Dianna Marie Russini (born February 11, 1983) is an American former sports journalist who worked as a National Football League (NFL) reporter and insider.

From August 2023 to April 2026, Russini worked as a lead NFL journalist for The Athletic, part of The New York Times. She worked for ESPN as an NFL analyst and insider from July 2015 to August 2023, appearing frequently on Sunday NFL Countdown and NFL Live, and working as a SportsCenter anchor. Prior to being hired by ESPN, she worked as the main sports anchor for WRC-TV in Washington, D.C.

==Early life and education==
Born in the Bronx, Russini grew up in Norwood, New Jersey and attended Northern Valley Regional High School at Old Tappan, where she was All-State in soccer, basketball, softball, and track. She played soccer for four seasons at George Mason University in Fairfax County, Virginia. She scored seven goals and recorded an assist in 51 appearances for George Mason.

==Career==
At the time she joined the network, she was the youngest reporter hired at WNBC in New York City. She switched to covering sports soon after moving to Seattle as a reporter and anchor for Comcast SportsNet Northwest (CSN Northwest), having worked for News 12 Westchester and NBC stations WRC-TV, WNBC, and WVIT. In July 2015, Russini joined ESPN after Disney executives saw a sportscast of hers in Washington, D.C. She served as a SportsCenter anchor and provided sideline reporting with Tom Luginbill for ESPN's XFL Saturday afternoon games.

On August 11, 2023, it was reported that Russini would leave ESPN for The Athletic to become its lead NFL insider. At The Athletic, she made appearances on their video platforms and on podcasts.

===Alleged affair with Mike Vrabel===
On April 7, 2026, Page Six published photographs of Russini and New England Patriots head coach Mike Vrabel at a resort in Sedona, Arizona. The publication raised widespread speculation online that an extramarital affair was taking place between the two.

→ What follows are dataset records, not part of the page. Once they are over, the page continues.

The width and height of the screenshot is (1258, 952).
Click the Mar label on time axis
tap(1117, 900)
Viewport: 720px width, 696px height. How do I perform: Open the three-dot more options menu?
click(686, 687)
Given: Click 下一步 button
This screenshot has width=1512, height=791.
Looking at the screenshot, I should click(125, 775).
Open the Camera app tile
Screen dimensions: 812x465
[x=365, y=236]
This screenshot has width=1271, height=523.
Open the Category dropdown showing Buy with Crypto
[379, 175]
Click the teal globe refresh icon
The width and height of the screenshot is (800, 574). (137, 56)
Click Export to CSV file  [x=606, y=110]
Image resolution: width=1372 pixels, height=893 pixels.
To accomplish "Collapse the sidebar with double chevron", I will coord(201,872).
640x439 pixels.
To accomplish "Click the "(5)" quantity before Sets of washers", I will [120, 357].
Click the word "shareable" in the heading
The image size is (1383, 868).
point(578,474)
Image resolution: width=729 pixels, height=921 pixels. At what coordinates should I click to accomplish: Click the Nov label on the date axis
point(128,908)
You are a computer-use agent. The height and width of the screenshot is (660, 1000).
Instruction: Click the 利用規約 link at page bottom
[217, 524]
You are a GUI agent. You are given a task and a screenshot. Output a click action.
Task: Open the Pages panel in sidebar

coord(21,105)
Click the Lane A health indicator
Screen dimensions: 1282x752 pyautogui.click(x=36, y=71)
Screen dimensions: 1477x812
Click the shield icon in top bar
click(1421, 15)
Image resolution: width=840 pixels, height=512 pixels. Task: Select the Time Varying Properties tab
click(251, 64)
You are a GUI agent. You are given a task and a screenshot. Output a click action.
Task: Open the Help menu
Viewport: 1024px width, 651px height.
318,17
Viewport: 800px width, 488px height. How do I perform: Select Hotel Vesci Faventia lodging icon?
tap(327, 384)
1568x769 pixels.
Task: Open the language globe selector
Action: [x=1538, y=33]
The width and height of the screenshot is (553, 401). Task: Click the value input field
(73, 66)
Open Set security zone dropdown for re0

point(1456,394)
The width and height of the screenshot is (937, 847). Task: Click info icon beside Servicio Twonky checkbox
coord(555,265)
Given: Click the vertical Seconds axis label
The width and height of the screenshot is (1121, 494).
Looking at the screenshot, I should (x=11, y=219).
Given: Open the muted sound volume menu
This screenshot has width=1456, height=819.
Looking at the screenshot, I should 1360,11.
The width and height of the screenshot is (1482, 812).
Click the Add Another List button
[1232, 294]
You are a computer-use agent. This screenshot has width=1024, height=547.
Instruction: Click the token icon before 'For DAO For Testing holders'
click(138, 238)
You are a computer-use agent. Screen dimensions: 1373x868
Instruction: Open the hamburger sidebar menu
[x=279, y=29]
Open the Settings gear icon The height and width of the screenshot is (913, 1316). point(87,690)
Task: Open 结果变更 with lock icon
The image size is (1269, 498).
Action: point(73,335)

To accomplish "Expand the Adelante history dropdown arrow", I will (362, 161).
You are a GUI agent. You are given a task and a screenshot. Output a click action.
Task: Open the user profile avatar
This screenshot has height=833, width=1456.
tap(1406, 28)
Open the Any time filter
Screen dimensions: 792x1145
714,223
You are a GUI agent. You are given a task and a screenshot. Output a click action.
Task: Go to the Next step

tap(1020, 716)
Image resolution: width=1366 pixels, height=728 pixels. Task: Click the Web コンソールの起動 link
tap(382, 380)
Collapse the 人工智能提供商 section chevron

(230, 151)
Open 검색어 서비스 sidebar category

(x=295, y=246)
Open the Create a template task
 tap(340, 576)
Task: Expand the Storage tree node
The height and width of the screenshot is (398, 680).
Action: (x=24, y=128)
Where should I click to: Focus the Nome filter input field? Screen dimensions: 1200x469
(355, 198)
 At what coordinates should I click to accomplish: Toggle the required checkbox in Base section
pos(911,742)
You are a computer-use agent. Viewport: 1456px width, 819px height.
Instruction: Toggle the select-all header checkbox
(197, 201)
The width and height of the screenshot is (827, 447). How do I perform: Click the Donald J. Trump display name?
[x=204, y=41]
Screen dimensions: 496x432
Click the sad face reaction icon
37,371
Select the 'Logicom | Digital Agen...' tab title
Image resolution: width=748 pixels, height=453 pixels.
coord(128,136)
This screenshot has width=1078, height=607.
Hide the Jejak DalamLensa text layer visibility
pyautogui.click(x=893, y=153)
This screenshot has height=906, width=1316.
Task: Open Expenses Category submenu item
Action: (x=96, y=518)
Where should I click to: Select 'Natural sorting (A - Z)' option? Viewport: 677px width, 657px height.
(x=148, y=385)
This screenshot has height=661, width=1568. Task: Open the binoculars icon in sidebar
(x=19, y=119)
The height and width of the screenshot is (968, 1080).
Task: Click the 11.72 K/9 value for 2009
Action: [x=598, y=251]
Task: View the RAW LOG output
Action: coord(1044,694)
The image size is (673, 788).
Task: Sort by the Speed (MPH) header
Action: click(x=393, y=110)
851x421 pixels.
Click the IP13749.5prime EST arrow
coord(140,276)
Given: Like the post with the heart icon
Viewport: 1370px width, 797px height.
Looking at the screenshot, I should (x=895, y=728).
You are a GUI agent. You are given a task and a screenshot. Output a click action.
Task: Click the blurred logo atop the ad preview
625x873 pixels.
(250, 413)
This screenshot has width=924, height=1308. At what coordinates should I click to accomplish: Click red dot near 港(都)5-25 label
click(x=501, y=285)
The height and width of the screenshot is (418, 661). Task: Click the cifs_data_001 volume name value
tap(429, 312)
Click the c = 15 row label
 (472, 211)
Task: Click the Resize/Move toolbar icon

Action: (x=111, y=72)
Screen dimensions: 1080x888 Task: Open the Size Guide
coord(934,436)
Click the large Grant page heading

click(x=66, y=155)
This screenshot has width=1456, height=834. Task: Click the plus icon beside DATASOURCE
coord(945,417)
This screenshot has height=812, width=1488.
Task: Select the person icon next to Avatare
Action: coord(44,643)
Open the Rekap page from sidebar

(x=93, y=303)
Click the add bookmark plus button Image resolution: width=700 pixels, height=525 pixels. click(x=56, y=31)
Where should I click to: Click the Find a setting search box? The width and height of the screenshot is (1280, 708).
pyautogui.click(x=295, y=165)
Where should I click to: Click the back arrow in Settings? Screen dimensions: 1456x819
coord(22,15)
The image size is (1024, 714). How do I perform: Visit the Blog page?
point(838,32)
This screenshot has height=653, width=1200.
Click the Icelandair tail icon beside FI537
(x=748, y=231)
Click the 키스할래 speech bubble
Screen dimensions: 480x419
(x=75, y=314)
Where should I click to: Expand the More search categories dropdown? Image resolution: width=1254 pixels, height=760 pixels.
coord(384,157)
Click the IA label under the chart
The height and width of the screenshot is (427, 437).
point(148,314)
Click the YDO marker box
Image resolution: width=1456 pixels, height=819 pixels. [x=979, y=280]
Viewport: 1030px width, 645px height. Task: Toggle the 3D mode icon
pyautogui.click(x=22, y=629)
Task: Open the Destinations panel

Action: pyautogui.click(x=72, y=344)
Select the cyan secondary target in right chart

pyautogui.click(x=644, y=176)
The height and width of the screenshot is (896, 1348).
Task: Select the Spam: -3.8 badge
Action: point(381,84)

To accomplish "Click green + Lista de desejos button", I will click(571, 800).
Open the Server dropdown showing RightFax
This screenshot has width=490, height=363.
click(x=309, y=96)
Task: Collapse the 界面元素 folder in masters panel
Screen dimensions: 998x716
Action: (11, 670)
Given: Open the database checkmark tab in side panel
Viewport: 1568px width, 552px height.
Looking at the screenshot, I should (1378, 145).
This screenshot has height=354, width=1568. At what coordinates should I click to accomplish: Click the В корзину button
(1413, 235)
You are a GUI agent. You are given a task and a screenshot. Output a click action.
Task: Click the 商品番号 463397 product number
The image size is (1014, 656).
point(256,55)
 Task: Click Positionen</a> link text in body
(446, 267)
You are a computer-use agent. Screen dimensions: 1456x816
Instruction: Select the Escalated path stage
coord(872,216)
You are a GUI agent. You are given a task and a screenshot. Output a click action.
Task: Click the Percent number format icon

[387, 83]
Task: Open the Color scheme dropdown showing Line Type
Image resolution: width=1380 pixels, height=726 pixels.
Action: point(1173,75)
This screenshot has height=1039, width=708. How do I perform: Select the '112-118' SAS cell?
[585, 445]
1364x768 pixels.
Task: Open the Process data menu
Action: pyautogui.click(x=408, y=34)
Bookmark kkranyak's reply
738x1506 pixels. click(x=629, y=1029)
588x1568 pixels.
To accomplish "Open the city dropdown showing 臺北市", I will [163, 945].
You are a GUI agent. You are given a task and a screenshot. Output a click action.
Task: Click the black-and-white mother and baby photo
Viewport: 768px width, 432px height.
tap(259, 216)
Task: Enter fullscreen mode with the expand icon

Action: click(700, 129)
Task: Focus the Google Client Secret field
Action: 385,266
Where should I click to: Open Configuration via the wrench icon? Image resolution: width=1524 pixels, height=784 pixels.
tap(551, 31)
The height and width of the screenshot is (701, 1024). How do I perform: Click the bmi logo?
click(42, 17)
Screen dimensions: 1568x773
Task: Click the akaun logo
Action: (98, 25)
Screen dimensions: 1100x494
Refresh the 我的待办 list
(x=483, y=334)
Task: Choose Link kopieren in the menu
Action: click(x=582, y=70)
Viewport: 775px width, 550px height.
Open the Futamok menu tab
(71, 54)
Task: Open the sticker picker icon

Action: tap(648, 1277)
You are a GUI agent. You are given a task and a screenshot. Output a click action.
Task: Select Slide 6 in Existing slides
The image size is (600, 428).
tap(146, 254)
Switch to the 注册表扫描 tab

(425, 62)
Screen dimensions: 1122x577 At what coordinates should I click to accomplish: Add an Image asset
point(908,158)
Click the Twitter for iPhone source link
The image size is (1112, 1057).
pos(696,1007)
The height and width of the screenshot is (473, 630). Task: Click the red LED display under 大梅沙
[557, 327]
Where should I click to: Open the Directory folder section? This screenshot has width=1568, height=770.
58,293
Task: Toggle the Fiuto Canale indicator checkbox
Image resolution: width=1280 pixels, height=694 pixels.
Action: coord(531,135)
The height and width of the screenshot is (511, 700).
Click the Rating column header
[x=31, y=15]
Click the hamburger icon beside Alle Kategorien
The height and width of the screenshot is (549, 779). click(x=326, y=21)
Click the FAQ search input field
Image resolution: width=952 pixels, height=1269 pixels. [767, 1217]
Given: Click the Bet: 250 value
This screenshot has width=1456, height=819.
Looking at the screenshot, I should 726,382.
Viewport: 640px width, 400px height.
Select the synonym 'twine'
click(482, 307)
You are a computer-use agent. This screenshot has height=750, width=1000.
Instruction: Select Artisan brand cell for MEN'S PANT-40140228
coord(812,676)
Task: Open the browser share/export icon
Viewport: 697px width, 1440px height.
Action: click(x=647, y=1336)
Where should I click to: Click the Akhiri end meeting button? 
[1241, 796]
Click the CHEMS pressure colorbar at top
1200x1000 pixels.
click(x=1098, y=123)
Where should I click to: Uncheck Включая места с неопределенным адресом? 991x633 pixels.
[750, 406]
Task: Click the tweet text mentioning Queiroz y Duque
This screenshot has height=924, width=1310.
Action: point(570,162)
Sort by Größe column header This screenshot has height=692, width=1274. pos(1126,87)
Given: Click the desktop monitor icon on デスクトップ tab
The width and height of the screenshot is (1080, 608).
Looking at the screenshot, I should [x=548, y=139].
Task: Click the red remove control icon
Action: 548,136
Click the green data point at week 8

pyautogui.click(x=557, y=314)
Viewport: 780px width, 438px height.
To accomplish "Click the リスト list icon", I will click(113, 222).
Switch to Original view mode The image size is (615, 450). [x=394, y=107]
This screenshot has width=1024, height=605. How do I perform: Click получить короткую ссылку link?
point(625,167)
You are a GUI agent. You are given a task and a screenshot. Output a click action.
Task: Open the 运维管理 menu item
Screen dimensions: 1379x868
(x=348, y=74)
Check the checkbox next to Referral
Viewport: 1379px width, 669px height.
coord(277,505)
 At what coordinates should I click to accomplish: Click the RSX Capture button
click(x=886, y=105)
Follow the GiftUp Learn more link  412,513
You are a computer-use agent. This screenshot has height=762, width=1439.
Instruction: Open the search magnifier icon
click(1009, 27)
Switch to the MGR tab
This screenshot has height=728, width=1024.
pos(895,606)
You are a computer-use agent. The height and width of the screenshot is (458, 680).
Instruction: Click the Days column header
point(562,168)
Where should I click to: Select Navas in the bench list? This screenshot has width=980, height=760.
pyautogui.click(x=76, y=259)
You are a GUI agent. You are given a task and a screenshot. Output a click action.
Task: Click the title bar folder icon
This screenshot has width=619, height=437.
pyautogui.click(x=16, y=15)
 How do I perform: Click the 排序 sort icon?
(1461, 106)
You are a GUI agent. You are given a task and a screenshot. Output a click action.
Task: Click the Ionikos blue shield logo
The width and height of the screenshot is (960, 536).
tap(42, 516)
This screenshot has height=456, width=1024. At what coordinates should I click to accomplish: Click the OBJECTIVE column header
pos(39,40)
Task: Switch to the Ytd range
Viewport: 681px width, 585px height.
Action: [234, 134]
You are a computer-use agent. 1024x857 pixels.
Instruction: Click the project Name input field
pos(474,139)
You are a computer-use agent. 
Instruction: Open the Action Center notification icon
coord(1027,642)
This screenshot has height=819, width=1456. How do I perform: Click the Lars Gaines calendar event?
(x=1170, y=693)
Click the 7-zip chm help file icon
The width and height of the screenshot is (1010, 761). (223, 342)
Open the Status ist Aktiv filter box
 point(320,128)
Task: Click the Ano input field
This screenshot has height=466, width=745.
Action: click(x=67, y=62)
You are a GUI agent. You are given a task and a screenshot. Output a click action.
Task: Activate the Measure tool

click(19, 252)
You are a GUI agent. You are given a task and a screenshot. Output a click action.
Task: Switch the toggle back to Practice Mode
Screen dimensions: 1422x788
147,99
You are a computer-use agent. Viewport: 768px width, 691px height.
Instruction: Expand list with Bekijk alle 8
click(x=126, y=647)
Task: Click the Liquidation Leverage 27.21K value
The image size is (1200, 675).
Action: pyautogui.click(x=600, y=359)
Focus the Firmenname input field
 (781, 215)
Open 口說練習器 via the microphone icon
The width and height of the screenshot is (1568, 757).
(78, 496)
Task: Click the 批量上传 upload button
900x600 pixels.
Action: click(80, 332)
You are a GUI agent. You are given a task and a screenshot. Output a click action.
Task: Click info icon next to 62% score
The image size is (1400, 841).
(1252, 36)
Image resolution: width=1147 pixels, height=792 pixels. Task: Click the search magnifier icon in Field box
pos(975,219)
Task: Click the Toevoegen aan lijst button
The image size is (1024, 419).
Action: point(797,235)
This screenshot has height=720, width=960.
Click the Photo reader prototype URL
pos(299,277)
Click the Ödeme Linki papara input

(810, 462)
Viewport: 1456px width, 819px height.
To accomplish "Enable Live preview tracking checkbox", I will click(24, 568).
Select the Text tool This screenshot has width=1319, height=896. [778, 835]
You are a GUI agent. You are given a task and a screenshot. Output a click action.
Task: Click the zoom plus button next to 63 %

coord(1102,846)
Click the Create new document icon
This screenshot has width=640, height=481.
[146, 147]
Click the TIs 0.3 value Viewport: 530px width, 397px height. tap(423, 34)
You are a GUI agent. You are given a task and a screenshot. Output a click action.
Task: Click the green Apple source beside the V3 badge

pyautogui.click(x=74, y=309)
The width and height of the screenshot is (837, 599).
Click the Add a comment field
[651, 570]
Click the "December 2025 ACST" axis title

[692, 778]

Russini denied the rumors and claimed the photos were "misleading and lack essential context". She further condemned the "media frenzy" resulting from "self-feeding speculation that is simply unmoored from the facts".

On April 11, The Athletic announced an investigation into Russini's conduct, and that she would not be reporting while the investigation was conducted. She resigned from The Athletic on April 14. On April 23, the first day of the 2026 NFL draft, Page Six published photographs of Russini and Vrabel kissing at a bar in New York City in March 2020, six months before she married her husband, Shake Shack executive Kevin Goldschmidt. In early September 2026, The New York Times described the relationship as "a clear violation of the company's standards."